This Is MS Multiple Sclerosis Community: Knowledge & Support

Agreed!!

The only reason we are in Baltimore next week is because of this site.

I obsessively read the internet:

http://www.shibumi.org/eoti.htm

may make you smile.

safe etc.

Jamie,
Really happy for you. Good luck and stay in touch as much as possible.
Well Wishes,
Lars

Yes, unlike Chris and Chenelle who pledged to keep us informed, and haven't!

Cute link Jamie. That's the thing about the internet. It feels that you're doing something useful at the time, but meanwhile your toddlers become teenagers without your ever having played a board game with them.

Bob

I had my next to last visit of my blinded trial today. That's Visit 16 if you're keeping score at home.

I actually fell asleep about 10 minutes into my 45 minute MRI today. That was sweet. Thanks Valium!

Had a blood draw and the usual hoop jumping and gerbil wheel running. Eyesight down to 20/25. EDSS score still steady at 1.5, though what keeps it there seems to change from visit to visit.

They have been given the protocols for the extension, where we will ALL get vaccine for sure. I was told that my blood draw at Visit 17 (The Last Visit) will also serve to tell Opexa whether I am making MRTCs or not and thus whether I go into the Vaccine arm of the trial extension or the Monitoring arm of the extension.

They said that Opexa would call to give me the thousand questions before my Big Blood Draw this time. Last time it was handled by a blood bank in TN.

And I guess that's about it. I go back for my last visit on 6/27.

I am stable. I am also still exhausted much of the time, I have a hard time maintaining concentration, and my brain is frequently addled. But I haven't had a relapse and I do not seem to be getting any worse.

My long term hope is to pair Tovaxin with rHIgM22 for an MS cocktail to halt the disease and reverse many of its effects. I don't think that's a crazy dream.

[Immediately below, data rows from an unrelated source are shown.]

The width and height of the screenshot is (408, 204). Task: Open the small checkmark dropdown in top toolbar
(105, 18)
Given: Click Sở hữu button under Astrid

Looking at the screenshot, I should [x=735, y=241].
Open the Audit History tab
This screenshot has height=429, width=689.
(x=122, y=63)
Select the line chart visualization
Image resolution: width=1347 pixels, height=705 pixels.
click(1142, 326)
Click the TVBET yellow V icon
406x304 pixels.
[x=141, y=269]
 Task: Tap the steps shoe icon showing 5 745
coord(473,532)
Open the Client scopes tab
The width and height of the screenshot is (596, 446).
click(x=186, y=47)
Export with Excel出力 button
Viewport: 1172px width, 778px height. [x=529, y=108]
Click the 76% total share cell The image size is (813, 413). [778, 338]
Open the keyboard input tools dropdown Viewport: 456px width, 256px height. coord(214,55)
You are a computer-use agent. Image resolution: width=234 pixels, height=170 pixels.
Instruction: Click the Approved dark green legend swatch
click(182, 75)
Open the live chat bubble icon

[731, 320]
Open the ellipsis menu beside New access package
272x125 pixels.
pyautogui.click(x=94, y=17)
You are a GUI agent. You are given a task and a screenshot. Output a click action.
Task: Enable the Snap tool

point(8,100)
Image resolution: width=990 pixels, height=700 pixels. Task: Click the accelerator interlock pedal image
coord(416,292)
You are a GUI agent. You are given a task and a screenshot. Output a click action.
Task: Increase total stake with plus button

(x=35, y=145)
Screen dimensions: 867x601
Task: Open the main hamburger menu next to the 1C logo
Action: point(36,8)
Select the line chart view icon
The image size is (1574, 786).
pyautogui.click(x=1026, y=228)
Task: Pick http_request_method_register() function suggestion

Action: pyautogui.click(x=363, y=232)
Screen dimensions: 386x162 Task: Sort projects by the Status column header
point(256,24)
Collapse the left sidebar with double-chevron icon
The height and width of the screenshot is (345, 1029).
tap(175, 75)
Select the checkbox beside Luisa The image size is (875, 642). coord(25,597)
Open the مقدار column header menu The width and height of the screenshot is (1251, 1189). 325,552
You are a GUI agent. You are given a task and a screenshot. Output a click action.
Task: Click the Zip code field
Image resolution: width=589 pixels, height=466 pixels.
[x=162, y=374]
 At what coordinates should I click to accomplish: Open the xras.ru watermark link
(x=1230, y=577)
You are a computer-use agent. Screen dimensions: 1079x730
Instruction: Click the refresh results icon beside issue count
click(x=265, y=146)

I'll post more when I know more after my next visit. I think I won't know about the T-cells for several weeks after the blood draw as they have to do a lot of separatin' and then feed them myelin to see which of the little bastards start chompin' on it. Leave my insulation alone!

Peace out.

Thanks for the update Patrick and good hearing that you're still doing well.

In my wife's case, we'll be elated just to stop disease progression. Sounds like she REALLY lucked out that the slurred speech of two years ago was the entirety of MS's noticeable effect on her.

My wife also has been taking a sedative for her time in the MRI. She always says it's too cold and noisy to sleep, but when she comes out she sure LOOKS like she's been sleeping.
I guess I'll have to look that stuff up. That was/is my hope for rituximab....or some aspect of it. Let Tovaxin kill the offending T cells and let rituximab eliminate the offending B cells.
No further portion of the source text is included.